Observation data (J2000 epoch)
- Constellation: Hydra
- Right ascension: 11^{h} 52^{m} 20.569^{s}
- Declination: −26° 54′ 21.553″
- Redshift: 0.006715
- Heliocentric radial velocity: 2013 ± 3 km/s
- Distance: 113.4 ± 8.0 Mly (34.76 ± 2.46 Mpc)
- Group or cluster: NGC 3936 Group (LGG 253)
- Apparent magnitude (V): 12.1

Characteristics
- Type: SB(s)bc? edge-on
- Size: ~113,300 ly (34.75 kpc) (estimated)
- Apparent size (V): 3.9′ × 0.7′

Other designations
- ESO 504- G 020, IRAS 11497-2637, 2MASX J11522059-2654211, UGCA 248, MCG -04-28-004, PGC 37178

= NGC 3936 =

Galaxy in the constellation Cetus

NGC 3936 is a barred spiral galaxy in the constellation of Hydra. Its velocity with respect to the cosmic microwave background is 2,357 ± 24 km/s, which corresponds to a Hubble distance of 34.76 ± 2.46 Mpc (~113 million light-years). It was discovered by British astronomer John Herschel on 24 March 1835.

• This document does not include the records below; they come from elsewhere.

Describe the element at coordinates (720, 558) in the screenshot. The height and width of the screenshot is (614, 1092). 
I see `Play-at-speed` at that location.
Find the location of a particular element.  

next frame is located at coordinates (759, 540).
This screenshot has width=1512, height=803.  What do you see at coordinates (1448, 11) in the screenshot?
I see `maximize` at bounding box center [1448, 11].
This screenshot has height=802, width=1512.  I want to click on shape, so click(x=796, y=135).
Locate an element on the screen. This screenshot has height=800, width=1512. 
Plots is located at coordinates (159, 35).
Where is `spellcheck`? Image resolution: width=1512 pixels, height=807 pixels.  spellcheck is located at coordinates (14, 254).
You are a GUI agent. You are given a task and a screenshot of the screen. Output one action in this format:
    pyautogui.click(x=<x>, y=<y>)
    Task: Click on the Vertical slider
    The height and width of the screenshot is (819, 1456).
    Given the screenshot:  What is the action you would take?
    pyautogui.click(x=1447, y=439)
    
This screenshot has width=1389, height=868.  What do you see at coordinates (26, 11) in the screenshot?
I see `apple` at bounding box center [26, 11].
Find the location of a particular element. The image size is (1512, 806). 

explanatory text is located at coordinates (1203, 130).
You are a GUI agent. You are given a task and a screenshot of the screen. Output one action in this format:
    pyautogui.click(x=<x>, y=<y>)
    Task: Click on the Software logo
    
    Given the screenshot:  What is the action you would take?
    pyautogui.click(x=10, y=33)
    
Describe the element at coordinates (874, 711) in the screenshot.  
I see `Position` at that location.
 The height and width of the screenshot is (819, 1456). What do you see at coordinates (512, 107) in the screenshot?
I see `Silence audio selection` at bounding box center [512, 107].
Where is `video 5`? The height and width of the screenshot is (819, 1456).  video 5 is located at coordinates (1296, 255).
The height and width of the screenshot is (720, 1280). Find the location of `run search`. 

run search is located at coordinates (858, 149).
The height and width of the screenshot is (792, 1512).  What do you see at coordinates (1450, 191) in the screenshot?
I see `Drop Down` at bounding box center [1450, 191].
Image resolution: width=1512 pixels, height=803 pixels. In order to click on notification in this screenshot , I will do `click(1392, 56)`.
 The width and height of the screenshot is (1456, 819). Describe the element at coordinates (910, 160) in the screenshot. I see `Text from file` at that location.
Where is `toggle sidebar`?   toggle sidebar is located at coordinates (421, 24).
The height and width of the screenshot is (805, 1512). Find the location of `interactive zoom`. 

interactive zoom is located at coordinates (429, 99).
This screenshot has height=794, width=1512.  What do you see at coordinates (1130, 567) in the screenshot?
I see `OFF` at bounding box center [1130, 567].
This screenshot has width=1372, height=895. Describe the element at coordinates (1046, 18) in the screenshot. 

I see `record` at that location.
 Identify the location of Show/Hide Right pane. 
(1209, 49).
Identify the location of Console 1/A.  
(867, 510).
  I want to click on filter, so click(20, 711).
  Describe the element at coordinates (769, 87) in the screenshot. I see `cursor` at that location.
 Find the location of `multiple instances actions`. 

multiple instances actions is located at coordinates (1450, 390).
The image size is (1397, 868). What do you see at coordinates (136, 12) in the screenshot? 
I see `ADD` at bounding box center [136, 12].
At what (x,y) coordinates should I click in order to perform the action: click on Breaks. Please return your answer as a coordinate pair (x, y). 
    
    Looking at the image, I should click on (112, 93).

As of July 2024, 26 non-redshift measurements give a distance of 20.912 ± 2.969 Mpc (~68.2 million light-years), which is well outside the Hubble distance values. But, since this galaxy is relatively close to the Local Group, it is very likely that this value is closer to the true distance to NGC 3936.

==NGC 3936 Group==
NGC 3936 is the largest of a small group of four galaxies named after it. The other three galaxies in the NGC 3936 group (also known as LGG 253) are NGC 3885, ESO 440–4, and ESO 440–11.

==Supernova==
One supernova has been observed in NGC 3936: SN 2024phv (Type II, mag. 17.3523) was discovered by the Distance Less Than 40 Mpc Survey (DLT40) on 10 July 2024.